E la ricotta, tanto buona da far tornare quelli di Firenze ogni anno. Che a sentirla, spalmata su questo pane alla brace con olio extravergine di oliva del Cilento, sembra di essere di paradiso. Per oggi la moglie e la suocera di Saverio le lasciamo a riposo. Mimmo Caiazzo, esperto conoscitore del territorio e delle tradizioni culinarie di questa terra, ha da fare ai fornelli. C’è un gruppo di visitatori della Val Gardena che vuole imparare come si cucina da queste parti. E nelle mani di Mimmo, di Vito Scarpitta e di Gerardo Talamo, sembra tutto così facile. In tavola arriva uno spaghetto con fave, vongole e finocchietto selvatico. Una spruzzata di prezzemolo e via, il quadro è servito. Definirlo ‘piatto’ sarebbe riduttivo. Qualcuno potrebbe addirittura offendersi. E allora si va avanti con i mezzi gamberi rossi imperiali di Marina di Camerota con intingolo di rosmarino, limone, prezzemolo e tanta aria buona di Marcellino. Ci aggiungiamo anche un pizzico di saggezza di Gerardo e Mimmo. L’aglianico Caretta può solo accompagnare, un po’ come i dolci della pasticceria Vigorito e le melodie di Saverio.
Che poi ad un tratto spunta un piccolissimo veliero in legno. Arriva da lontano. Da dove non potete immaginare. L’uomo a bordo preferisce tenere per sè il suo nome. Ma ci racconta che una volta andato in pensione ha comprato un violino ed ha lasciato Bristol, una città inglese sviluppatasi su entrambe le rive del fiume Avon. Dall’Inghilterra ha raggiunto l’Italia. Ha conosciuto a Salerno quello che per lui è diventato amico e guida. E dopo Acciaroli, Pisciotta e Camerota, si è fermato qui, alla Taverna. Accetta volentieri un bicchiere di vino rosso, qualche gambero da ‘sgusciare’. Poi si sciacqua le mani ed estrae il violino. Con Saverio è subito amore.

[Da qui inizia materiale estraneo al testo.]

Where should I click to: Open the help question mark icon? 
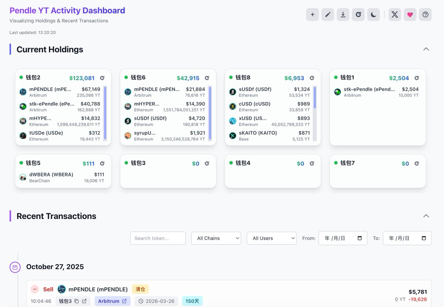click(425, 15)
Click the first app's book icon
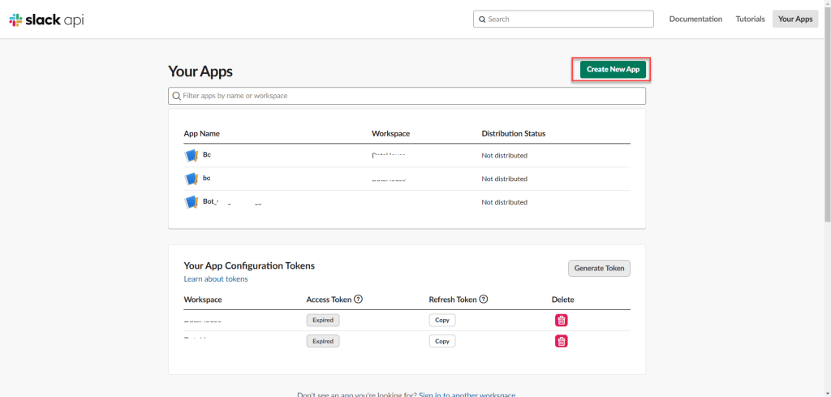Image resolution: width=831 pixels, height=397 pixels. pyautogui.click(x=192, y=155)
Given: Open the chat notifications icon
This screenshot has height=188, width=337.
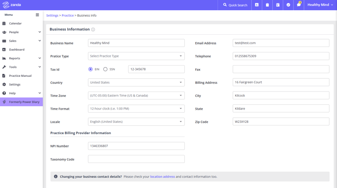Looking at the screenshot, I should (x=299, y=4).
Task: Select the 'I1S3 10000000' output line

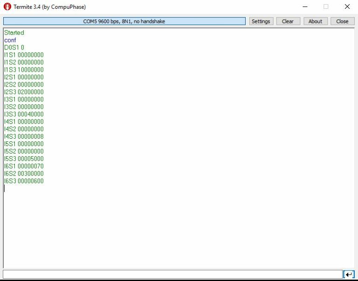Action: (x=24, y=70)
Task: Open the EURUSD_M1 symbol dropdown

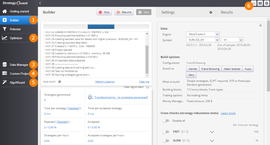Action: [203, 40]
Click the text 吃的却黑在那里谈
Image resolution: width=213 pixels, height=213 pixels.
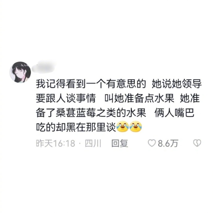[x=76, y=127]
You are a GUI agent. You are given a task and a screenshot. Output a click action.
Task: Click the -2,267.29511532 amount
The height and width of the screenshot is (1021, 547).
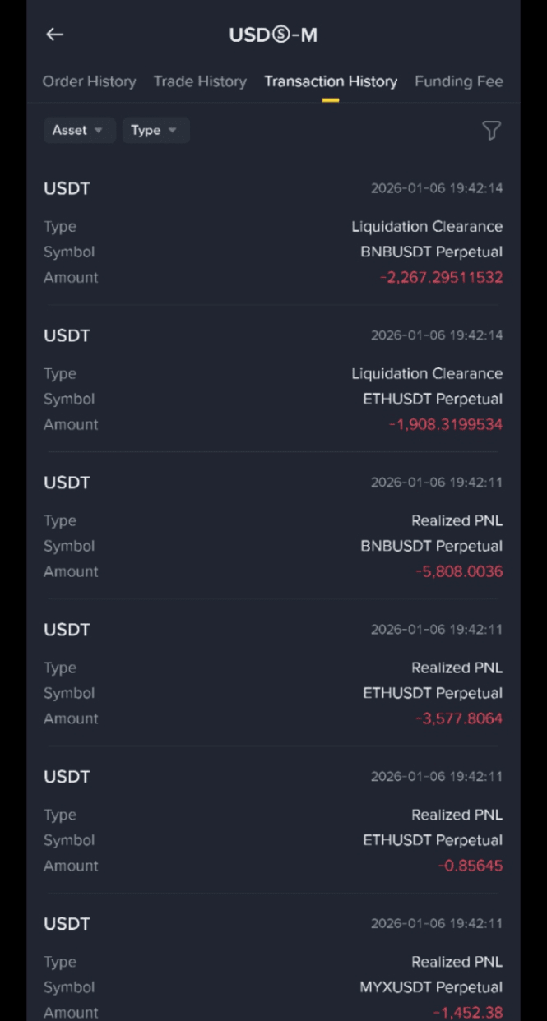click(x=441, y=277)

Quello che serve a volte lo trovi lì, per caso. A differenza di quei giorni neri dove ti strappi i capelli e vai a cercare l’impossibile nelle crepe più fitte di questa vita. A volte basta spegnere il cellulare mezza giornata, affidarsi alle rughe dei barcaioli del porto di Marina di Camerota e combattere con un po’ di mare di scirocco. A destra i gabbiani, a sinistra la cala dei Morti e un milione di storie. Le certezze aiutano a vivere, è vero. Un po’ come i punti fermi, le spalle possenti a cui aggrapparti. E Saverio e la sua Taverna sono diventati per molti questa roba qui. Puoi anche evitare di andarci per mesi ma sai che a lui, con tutta la sua tribù, lo trovi lì, lontano dal trambusto e dai luoghi comuni, lontano dai social e dalla ‘tuttologia’ di alcuni. Un rifugio più che una Taverna. Forse un faro. Chissà. A me basta sapere che c’è. Che è lì, dove l’orologio non lo guardi mai.